Abouzeid noted that company has always been “more of a real estate developer than a pure hotelier.”
But, he said, “even if they are late to the game in areas like online sports betting, Sands’ business assets and strong balance sheet allow them to make up a lot of ground with one stroke of a pen in a partnership deal.”
Abouzeid said Goldstein has weathered challenges before and while the pandemic is a big one, he should be up to the task.
“Rob has seen and weathered turbulence before, whether it was the 2008-09 financial crisis, the increased financial scrutiny the gaming industry is now under, or the ambitious development spree the company led in the early 2000s,” Abouzeid said. “Sands has always had a lot going on and the leadership has been able to compartmentalize and find a way to deliver success for employees, shareholders and the community.”
But COVID-19 is a big obstacle.
“COVID is the big wild card, though, as the world has never seen such a prolonged and comprehensive blow to travel and tourism. Sands has a lot of rooms and spaces to fill in Vegas and Macao,” he said.”The return of group business and increased airlift to Las Vegas will be important for both the company and the city’s recovery prospects. As Sands goes, so does Las Vegas.”
‘Sense of security’
Josh Swissman, founding partner of The Strategy Organization, a Las Vegas gaming and hospitality consulting firm, said the appointments offer several positives.

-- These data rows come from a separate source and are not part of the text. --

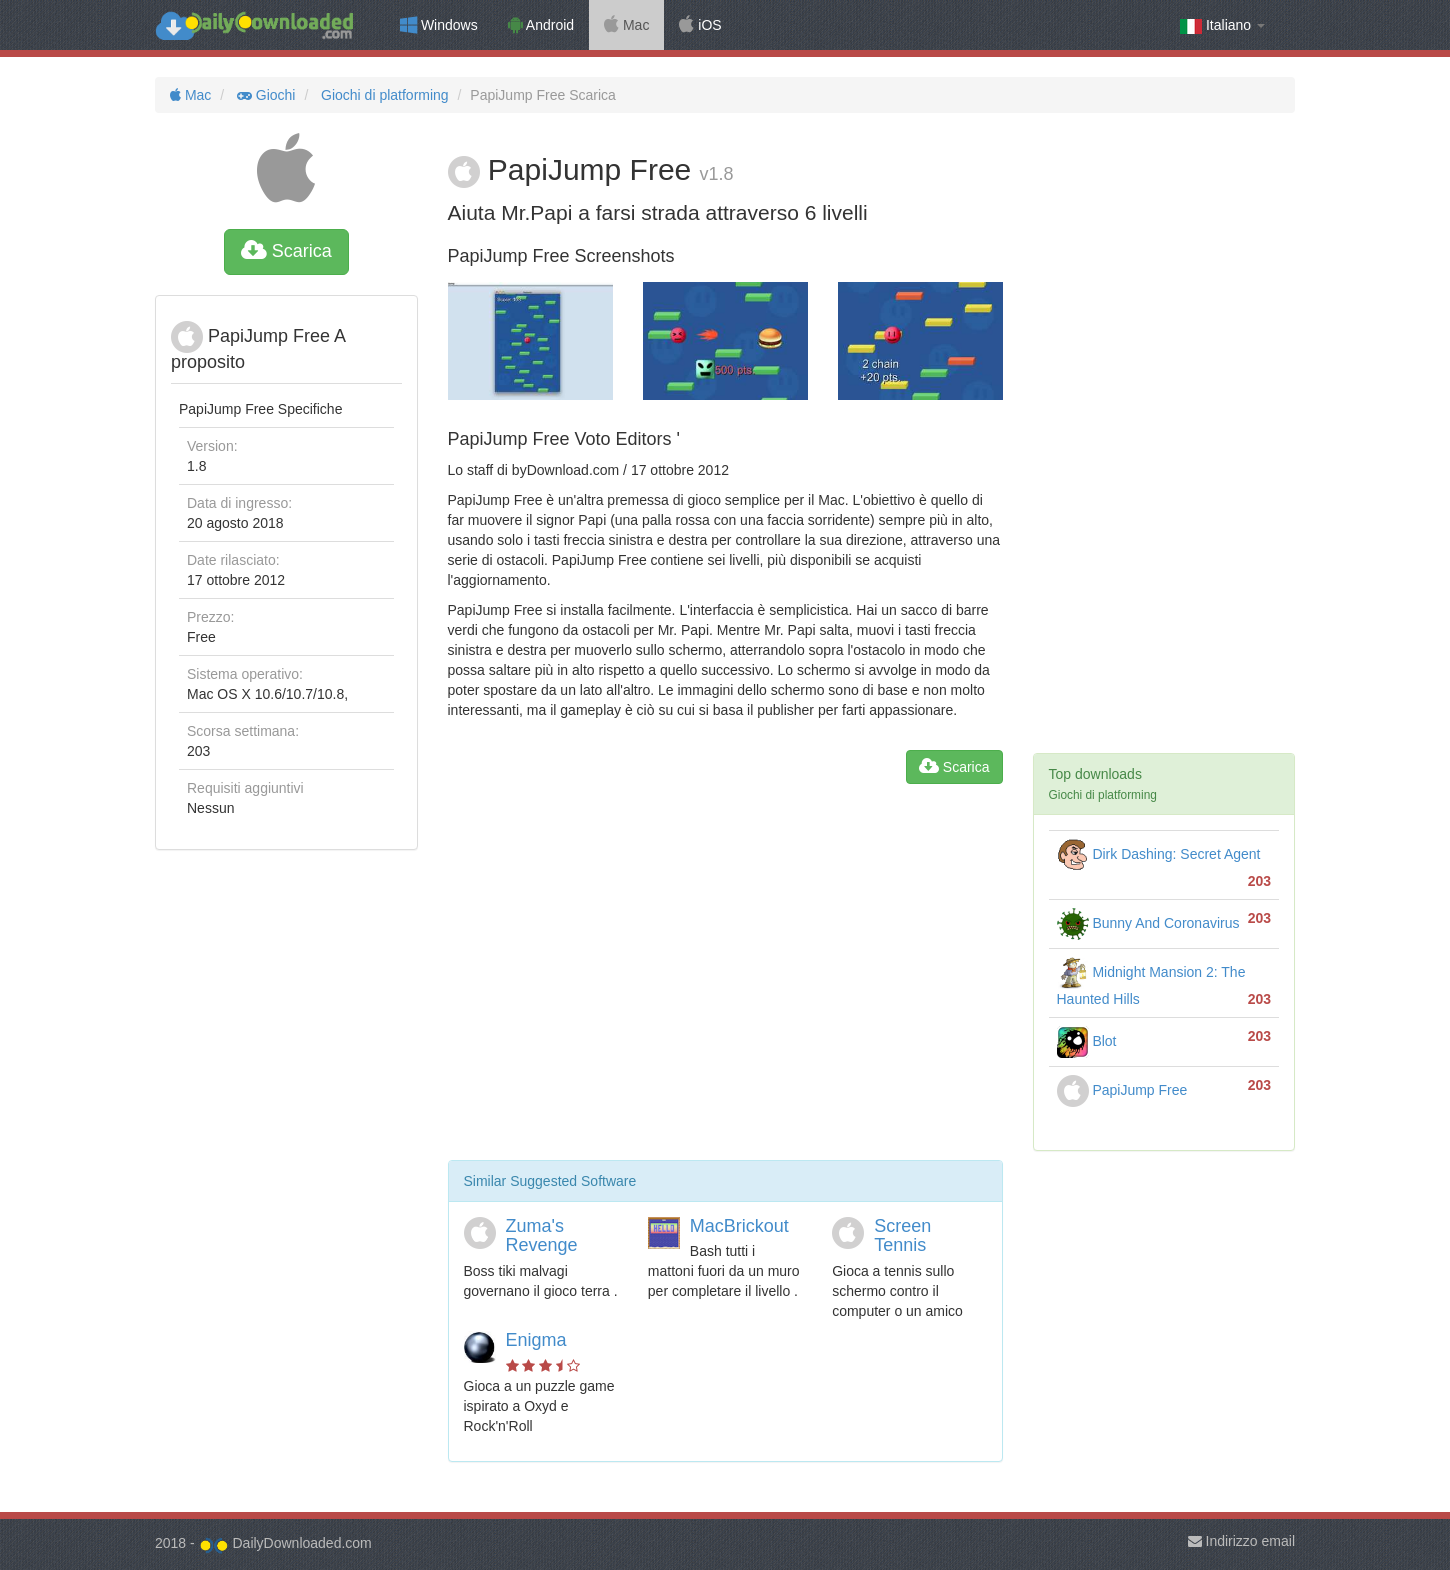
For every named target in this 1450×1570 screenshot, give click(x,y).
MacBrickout (739, 1226)
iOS (700, 25)
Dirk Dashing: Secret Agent (1159, 854)
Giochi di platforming (383, 95)
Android (541, 25)
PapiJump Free (1122, 1090)
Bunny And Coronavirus (1148, 923)
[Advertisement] (725, 980)
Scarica (286, 251)
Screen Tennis (902, 1236)
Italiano (1222, 25)
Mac (626, 25)
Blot (1087, 1041)
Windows (439, 25)
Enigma (536, 1340)
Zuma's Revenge (542, 1236)
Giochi (264, 95)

“That’s where we thought the company was going to go, as far as promotions into permanent positions with the untimely passing of Sheldon,” Swissman said.

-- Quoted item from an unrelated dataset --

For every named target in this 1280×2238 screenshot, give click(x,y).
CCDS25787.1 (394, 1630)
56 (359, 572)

“For the Adelson family, which is still a significant shareholder, this gives them a sense of security that the company will continue to be managed in the way Sheldon managed it himself for so many years,” he said. As for Patrick Dumont, “you’ve got someone who’s directly related to the family in about as senior of a position you can get within the company.”
Swissman acknowledged that Goldstein is filling big shoes at a challenging time.
“You couldn’t get more challenging than what they’re trying to do now. They’re trying to emerge from the pandemic, they’re a convention-heavy business, at least in Vegas, and everything points to conventions being the slowest piece to recover, so that’s an additional weight that sits on their shoulders.”
He also referenced recent news that Sands is exploring selling all the Las Vegas assets, “so it’s an interesting time to be at the head of the company.”
“Then, there’s the emergence of sports betting and online sports betting, which is historically something they’ve been opposed to, but thinking now that it might be an area they lean into more.
“All those things swirled together in a pot makes for an interesting time to take the helm of this massive gaming organization. I have every bit of faith in Goldstein. He’s been instrumental in the company for many years now, so he’s definitely the guy for the job, and he’ll be able to see them through,” he said.
Goldstein issued a letter to employees after the announcement, promising to uphold Adelson’s vision for the company.
“For more than 25 years, Mr. Adelson was both my mentor and dear friend,” Goldstein said at the end of the letter. “Since his passing, I have reflected on how best to honor him, and the answer became crystal clear. We will move forward with determination and resolve to continue growing this company’s position as the industry leader he made us. Mr. Adelson would expect nothing less.”
The Review-Journal is owned by the family of Sheldon Adelson, the late chairman and CEO of Las Vegas Sands Corp.